Antimicrobial peptides may serve as a line of defense, and defensins are a family of antimicrobial peptides [
40]. A previous report suggested that S100A9 (MRP14) is an additional antimicrobial peptide that forms calprotectin (MRP8/14) heterodimer with S100A8 (MRP8) [
41]. Consequently, acting as an antimicrobial peptide in the innate immune system, S100A9 could provide immediate protection for the host against microbial challenge by recognizing the presence of microorganisms and preventing their tissue invasion, thus limiting microbial proliferation and inflammation. It is noteworthy that S100A9 is released more from damaged cells and may play a major antimicrobial role [
42]. Importantly, our results have shown that Aβ1-42-induced extracellular S100A9 depletion resulted in decreased antimicrobial activity of the culture supernatant of human THP-1 monocytes. This observation was confirmed by immunodepletion of S100A9 with anti-S100A9, which decreased the antimicrobial activity of the culture supernatant of the vehicle treated cells. Furthermore, the recombinant S100A9 elicited the antimicrobial peptide activity
in vitro.
This is the first report to demonstrate that the mostly monomeric soluble form of Aβ1-42 negatively regulates the innate immune system by down-regulating the secretion of S100A9, which subsequently reduces the S100A9-dependent antimicrobial peptide activity in the culture supernatants of human THP-1 monocytes.

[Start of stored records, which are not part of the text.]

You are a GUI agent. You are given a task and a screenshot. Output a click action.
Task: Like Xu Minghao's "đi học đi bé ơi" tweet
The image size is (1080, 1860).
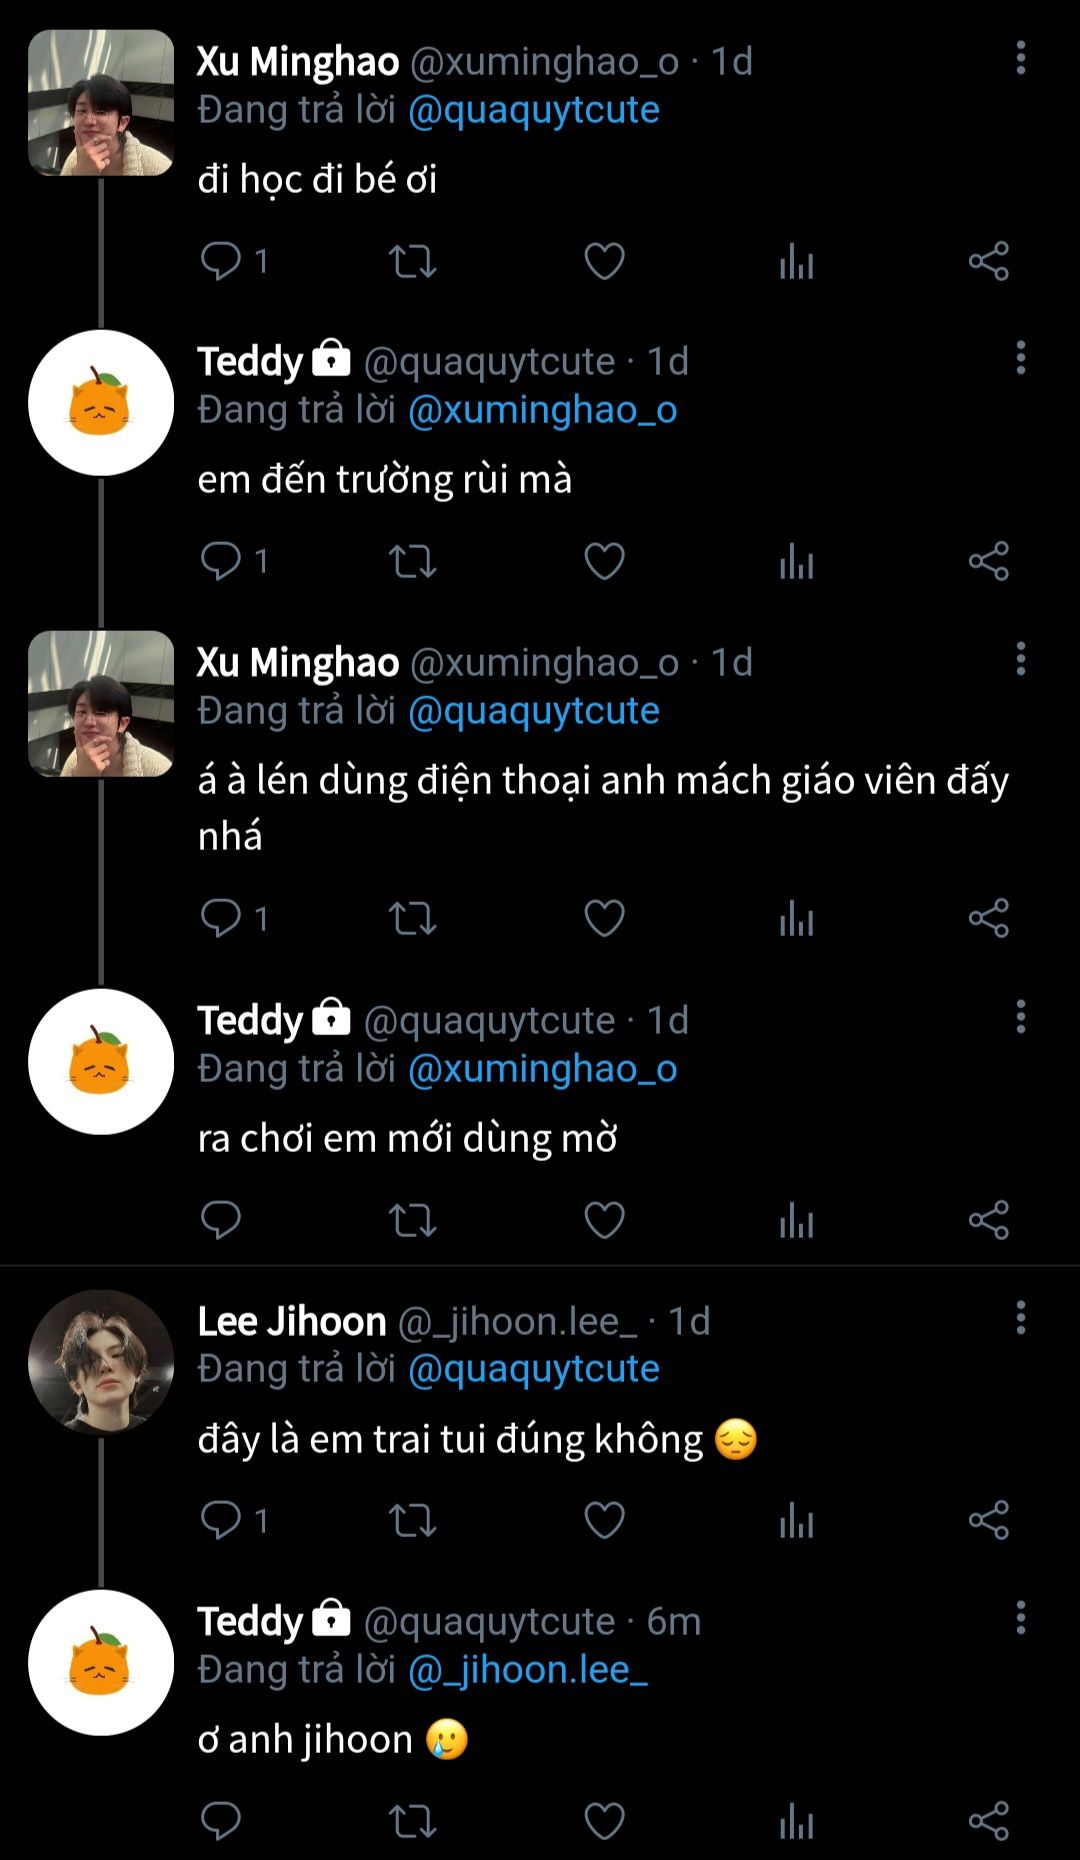[x=604, y=261]
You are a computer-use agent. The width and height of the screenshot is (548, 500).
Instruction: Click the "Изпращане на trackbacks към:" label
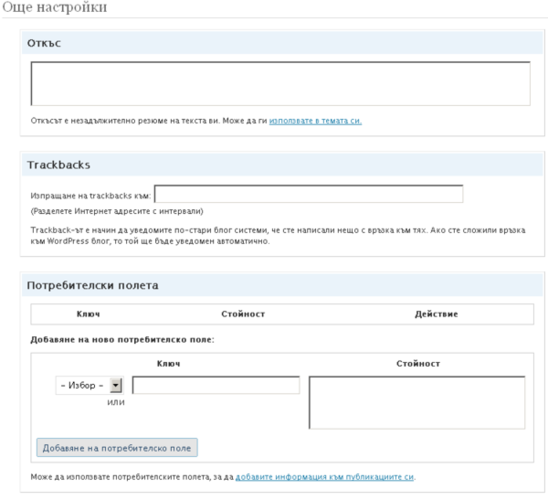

This finding stands in stark contrast to recent reports demonstrating that Aβ1-42 possess antimicrobial activity to kill bacteria under the appropriate conditions, which favor the formation of oligomers of Aβ peptide [
25,
43]. Further research will be required to demonstrate whether the oligomeric form of Aβ1-42 would act together or in parallel with S100A9 to exert its antimicrobial property, and how different forms of Aβ species such as the toxic oligomeric form of Aβ1-42 versus the less toxic monomeric form of Aβ1-42 dysregulate or play a host defense role
in vivo.
A large body of data supports a central role for neuroinflammation in AD neuropathology and Aβ as the source of AD-associated inflammation [
4,
6]. Given that inflammatory response in the immunologically privileged CNS is mediated by the innate immune system, our data raise the possibility that rather than Aβ acting as a sole independent initiator of neuroinflammation, increased Aβ may trigger dysregulation of the innate immune system through depletion of extracellular S100A9 release from monocytes and decrease of its antimicrobial activity to protect against invading microbes. Increased microbial infection may further trigger a self-perpetuating innate immune response leading to an inappropriate inflammatory response in the CNS and subsequent production of Aβ, although the underlying cause of the aberrant neuroinflammation in AD patients still remains unclear. A number of studies reporting infection of the CNS of AD patients with various microbial pathogens [
44‐
48] strongly support our study.
Competing interests
The authors declare that they have no competing interests.
Authors’ contributions
The work presented here was carried out in collaboration between all authors. EL and JY carried out most of the laboratory experiments, analyzed the data and interpreted the results. KC helped in preparation of the manuscript. YS and YC conceived the idea for the study, and helped in designing methods and experiments. YC critically supervised the complete study. All the authors read and approved the final revised manuscript.